Repeat, please, only the lines from the top of the data down to the line with "You are a computer-use agent. 815x489 pixels."; include both of those lines.

______________________________

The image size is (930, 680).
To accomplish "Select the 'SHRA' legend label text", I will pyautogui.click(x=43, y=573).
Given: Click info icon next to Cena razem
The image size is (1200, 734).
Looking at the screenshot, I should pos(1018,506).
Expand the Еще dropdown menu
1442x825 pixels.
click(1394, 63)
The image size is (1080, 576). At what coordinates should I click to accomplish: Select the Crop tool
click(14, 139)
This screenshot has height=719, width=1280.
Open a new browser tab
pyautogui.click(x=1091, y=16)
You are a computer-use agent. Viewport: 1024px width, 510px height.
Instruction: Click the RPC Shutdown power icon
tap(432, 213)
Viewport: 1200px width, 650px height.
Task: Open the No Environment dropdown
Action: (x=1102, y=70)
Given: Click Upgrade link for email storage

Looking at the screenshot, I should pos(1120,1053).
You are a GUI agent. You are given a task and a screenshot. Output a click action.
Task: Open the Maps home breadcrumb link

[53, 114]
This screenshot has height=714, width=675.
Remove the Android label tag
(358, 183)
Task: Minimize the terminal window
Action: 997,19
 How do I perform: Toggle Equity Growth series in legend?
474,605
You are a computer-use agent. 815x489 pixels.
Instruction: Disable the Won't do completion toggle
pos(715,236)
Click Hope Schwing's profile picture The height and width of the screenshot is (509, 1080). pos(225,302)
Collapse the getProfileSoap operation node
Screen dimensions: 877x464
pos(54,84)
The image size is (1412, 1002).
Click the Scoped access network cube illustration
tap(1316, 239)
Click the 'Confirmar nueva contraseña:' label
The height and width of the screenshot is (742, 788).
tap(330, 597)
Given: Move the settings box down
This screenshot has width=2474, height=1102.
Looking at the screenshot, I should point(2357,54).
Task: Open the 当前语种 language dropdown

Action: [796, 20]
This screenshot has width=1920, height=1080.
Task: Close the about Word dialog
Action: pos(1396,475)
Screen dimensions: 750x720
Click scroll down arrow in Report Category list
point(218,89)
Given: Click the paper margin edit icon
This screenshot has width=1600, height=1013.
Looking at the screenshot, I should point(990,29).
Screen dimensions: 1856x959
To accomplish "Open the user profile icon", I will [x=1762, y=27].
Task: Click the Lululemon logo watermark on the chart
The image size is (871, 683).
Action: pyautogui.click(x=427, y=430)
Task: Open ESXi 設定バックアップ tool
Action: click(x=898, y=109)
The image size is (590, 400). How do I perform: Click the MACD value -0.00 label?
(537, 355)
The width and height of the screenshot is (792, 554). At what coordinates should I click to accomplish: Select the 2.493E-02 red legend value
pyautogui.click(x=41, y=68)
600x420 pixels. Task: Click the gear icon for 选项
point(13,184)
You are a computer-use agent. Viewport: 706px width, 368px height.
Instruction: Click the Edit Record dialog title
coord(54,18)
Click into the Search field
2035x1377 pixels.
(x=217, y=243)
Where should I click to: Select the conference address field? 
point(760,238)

______________________________

_TASK OUTPUT_
The image size is (930, 680).
To accomplish "Select the 'SHRA' legend label text", I will pyautogui.click(x=43, y=573).
Given: Click info icon next to Cena razem
The image size is (1200, 734).
Looking at the screenshot, I should pos(1018,506).
Expand the Еще dropdown menu
1442x825 pixels.
click(1394, 63)
The image size is (1080, 576). At what coordinates should I click to accomplish: Select the Crop tool
click(14, 139)
This screenshot has height=719, width=1280.
Open a new browser tab
pyautogui.click(x=1091, y=16)
You are a computer-use agent. Viewport: 1024px width, 510px height.
Instruction: Click the RPC Shutdown power icon
tap(432, 213)
Viewport: 1200px width, 650px height.
Task: Open the No Environment dropdown
Action: (x=1102, y=70)
Given: Click Upgrade link for email storage

Looking at the screenshot, I should pos(1120,1053).
You are a GUI agent. You are given a task and a screenshot. Output a click action.
Task: Open the Maps home breadcrumb link

[53, 114]
This screenshot has height=714, width=675.
Remove the Android label tag
(358, 183)
Task: Minimize the terminal window
Action: 997,19
 How do I perform: Toggle Equity Growth series in legend?
474,605
You are a computer-use agent. 815x489 pixels.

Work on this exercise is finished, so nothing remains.